E10 Flashcards
The main idea of the Lambda Architecture is…
To build Big Data systems as a series of layers
Each layer satisfies a subset of the desired properties and builds upon the functionality provided by the layers above it
Batch Layer
- Manages the master dataset – an immutable, append-only set of raw data
- Pre-computes arbitrary query functions – called batch views
- Runs in a loop and continuously recomputes the batch views from scratch
- Very simple to use and understand
- Scales by adding new machines.
Speed Layer
- Accommodates all requests that are subject to low latency requirements
- Does incremental computation instead of the recomputation done in the batch layer
Speed Layer Goal
To have updated information on what happened since the last batch view was generated
Serving Layer Goal
To merge views created by the batch layers with views created by the speed layer
Difference Batch and Speed Layer
One big difference is that the speed layer only looks at recent data, whereas the batch layer looks at all the data at once
Serving Layer
- Indexes batch views so that they can be queried with low latency
- The serving layer is a specialized distributed database that loads in a batch view and makes it possible to do random reads on it
- When new batch views are available, the serving layer automatically swaps those in so that more up-to-date results are available
- It does not need to support specific record updates
- > This is a very important point, as random writes cause most of the complexity in databases
Storing data in raw format has many advantages:
- Data is always true (or correct): all records are always correct; no need to go back and re-write existing records; you can simply append new data
- You can always go back to the data and perform queries you did not anticipate when building the system
Data should be stored in raw format, should be
- Immutable
- Kept forever

§ **Records for processing**
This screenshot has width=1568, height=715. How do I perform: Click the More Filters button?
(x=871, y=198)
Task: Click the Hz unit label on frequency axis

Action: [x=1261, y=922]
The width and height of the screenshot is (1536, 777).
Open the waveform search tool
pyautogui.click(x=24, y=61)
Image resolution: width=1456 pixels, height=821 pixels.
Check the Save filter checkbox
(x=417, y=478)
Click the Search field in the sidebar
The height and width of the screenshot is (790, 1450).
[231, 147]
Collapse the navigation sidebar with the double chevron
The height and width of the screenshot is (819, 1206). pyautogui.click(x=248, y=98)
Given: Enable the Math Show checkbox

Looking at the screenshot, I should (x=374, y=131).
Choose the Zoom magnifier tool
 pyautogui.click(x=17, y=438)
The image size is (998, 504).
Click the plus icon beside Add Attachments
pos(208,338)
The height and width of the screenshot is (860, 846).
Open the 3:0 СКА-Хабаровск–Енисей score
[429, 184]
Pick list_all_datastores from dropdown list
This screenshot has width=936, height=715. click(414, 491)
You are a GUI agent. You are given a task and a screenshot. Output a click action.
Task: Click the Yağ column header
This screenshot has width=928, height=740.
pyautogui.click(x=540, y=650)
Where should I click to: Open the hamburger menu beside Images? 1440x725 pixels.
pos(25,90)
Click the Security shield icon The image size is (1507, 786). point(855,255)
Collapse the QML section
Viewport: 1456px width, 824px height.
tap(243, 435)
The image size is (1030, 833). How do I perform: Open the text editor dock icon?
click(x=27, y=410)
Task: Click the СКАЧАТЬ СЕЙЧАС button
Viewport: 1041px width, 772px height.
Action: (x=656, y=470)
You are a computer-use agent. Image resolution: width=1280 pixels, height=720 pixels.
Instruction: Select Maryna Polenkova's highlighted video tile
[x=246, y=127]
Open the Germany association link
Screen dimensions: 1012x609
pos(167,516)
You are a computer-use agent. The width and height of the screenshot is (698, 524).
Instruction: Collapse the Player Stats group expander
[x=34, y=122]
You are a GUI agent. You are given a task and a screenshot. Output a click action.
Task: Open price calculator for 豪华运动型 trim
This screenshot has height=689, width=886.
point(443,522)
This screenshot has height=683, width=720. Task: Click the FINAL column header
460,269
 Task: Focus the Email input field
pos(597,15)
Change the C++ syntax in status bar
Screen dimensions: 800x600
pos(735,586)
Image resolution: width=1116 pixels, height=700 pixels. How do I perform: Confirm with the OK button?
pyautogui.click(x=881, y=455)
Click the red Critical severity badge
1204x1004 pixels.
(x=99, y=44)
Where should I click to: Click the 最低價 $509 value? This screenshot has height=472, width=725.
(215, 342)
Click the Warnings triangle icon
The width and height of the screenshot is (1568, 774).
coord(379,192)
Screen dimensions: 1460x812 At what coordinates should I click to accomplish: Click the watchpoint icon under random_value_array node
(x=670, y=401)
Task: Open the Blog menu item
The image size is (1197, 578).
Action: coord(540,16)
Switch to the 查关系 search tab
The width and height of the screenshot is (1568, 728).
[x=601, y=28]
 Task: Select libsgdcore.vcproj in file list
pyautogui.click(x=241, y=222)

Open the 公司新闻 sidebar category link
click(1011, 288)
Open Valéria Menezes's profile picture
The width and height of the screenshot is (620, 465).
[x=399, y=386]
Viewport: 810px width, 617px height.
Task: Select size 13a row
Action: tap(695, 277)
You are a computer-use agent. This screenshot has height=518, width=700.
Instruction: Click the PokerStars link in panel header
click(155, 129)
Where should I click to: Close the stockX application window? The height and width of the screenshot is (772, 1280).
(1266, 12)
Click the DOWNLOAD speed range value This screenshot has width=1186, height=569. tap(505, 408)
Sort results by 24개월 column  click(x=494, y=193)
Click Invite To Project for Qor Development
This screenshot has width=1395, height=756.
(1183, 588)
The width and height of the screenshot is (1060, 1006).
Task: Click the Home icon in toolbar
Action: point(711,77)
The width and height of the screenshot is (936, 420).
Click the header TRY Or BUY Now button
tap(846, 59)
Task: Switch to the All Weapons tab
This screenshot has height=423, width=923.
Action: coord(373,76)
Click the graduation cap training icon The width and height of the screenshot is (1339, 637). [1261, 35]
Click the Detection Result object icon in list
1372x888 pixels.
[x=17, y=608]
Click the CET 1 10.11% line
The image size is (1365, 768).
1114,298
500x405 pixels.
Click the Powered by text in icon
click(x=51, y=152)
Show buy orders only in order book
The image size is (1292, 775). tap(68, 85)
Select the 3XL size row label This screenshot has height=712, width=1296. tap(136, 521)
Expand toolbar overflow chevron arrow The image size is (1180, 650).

§ **What you need to do**
a – In the Lambda Architecture flashcards, what kind of computation does the speed layer do instead of the batch layer's recomputation?
b – In the records, rewrite the lines from the one holding "You are a computer-use agent. Image" through the one holding "pos(167,516)", both included, swapping "Germany" for "France" and keeping everything else the same.

§ **Answers for the tasks**
a – Incremental computation.

b –
You are a computer-use agent. Image resolution: width=1280 pixels, height=720 pixels.
Instruction: Select Maryna Polenkova's highlighted video tile
[x=246, y=127]
Open the France association link
Screen dimensions: 1012x609
pos(167,516)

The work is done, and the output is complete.